--- Raw records ---
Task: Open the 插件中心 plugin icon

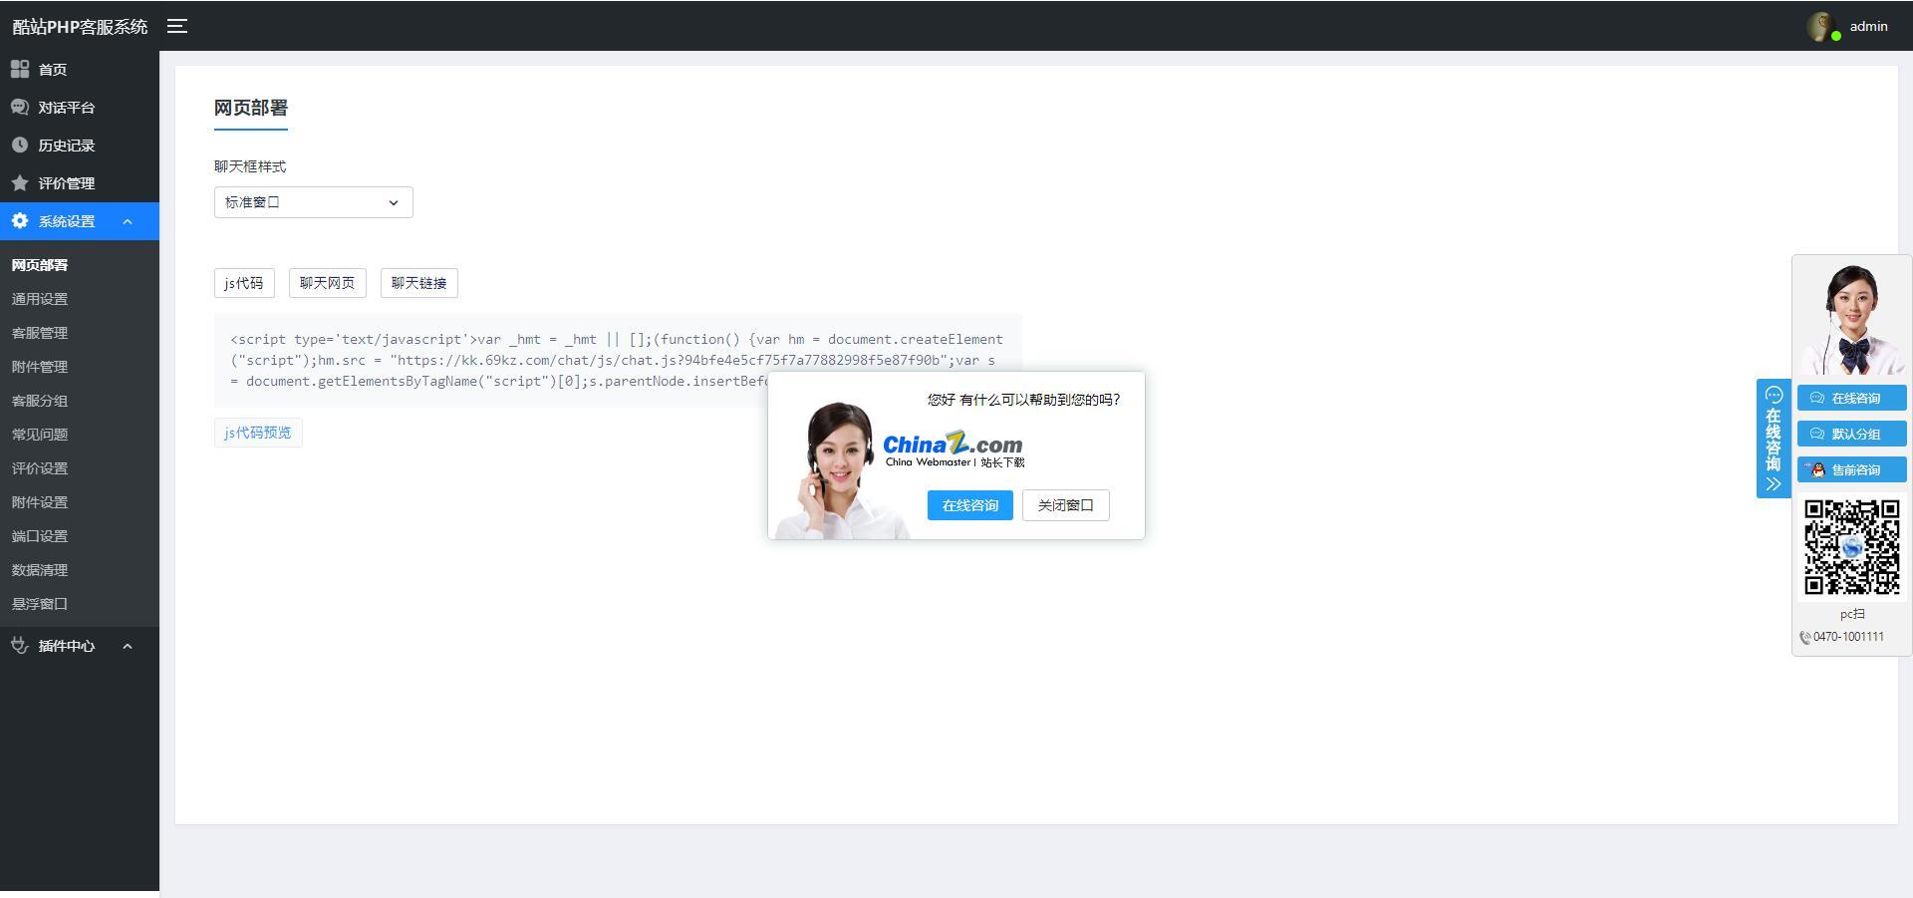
---
--- Raw records ---
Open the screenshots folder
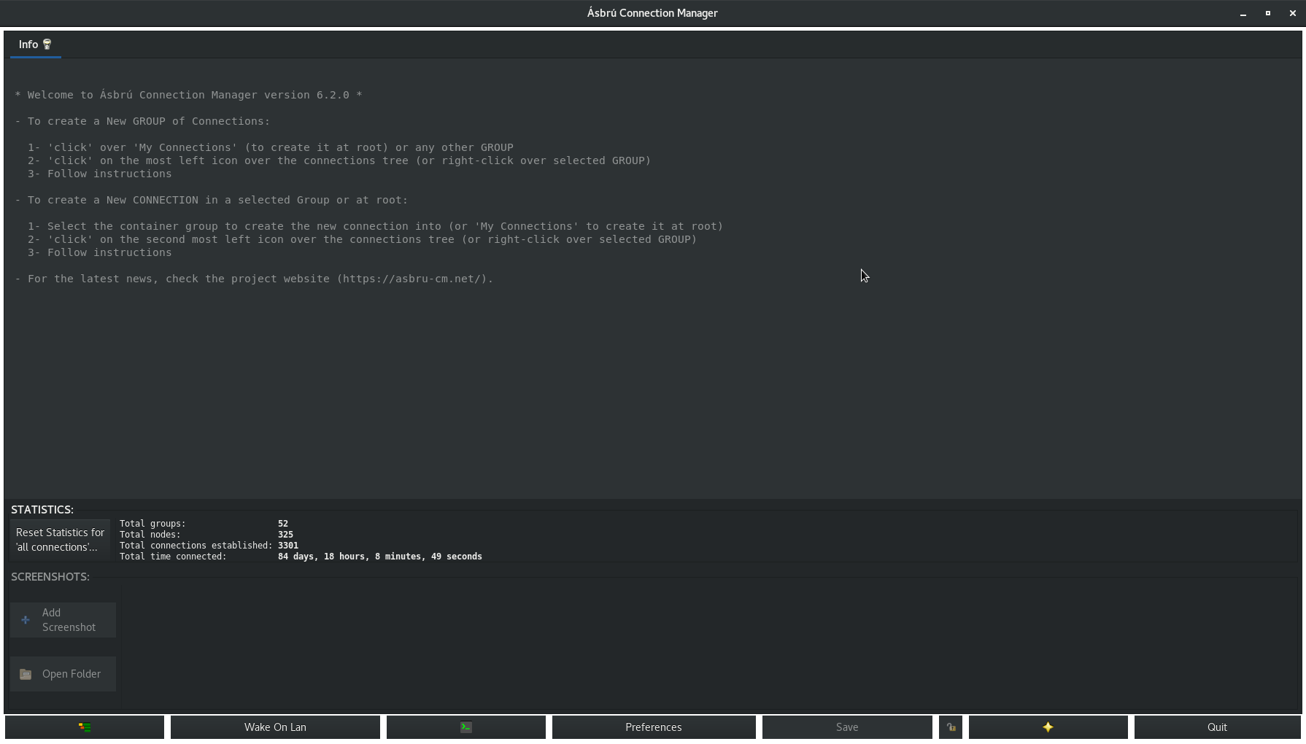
---
--- Raw records ---
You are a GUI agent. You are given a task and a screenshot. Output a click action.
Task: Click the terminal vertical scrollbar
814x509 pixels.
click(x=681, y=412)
---
Set task
Reproduce the records from the line containing "You are a GUI" through the line containing "click(x=681, y=412)", including both of those lines.

Solution to the exercise
You are a GUI agent. You are given a task and a screenshot. Output a click action.
Task: Click the terminal vertical scrollbar
814x509 pixels.
click(x=681, y=412)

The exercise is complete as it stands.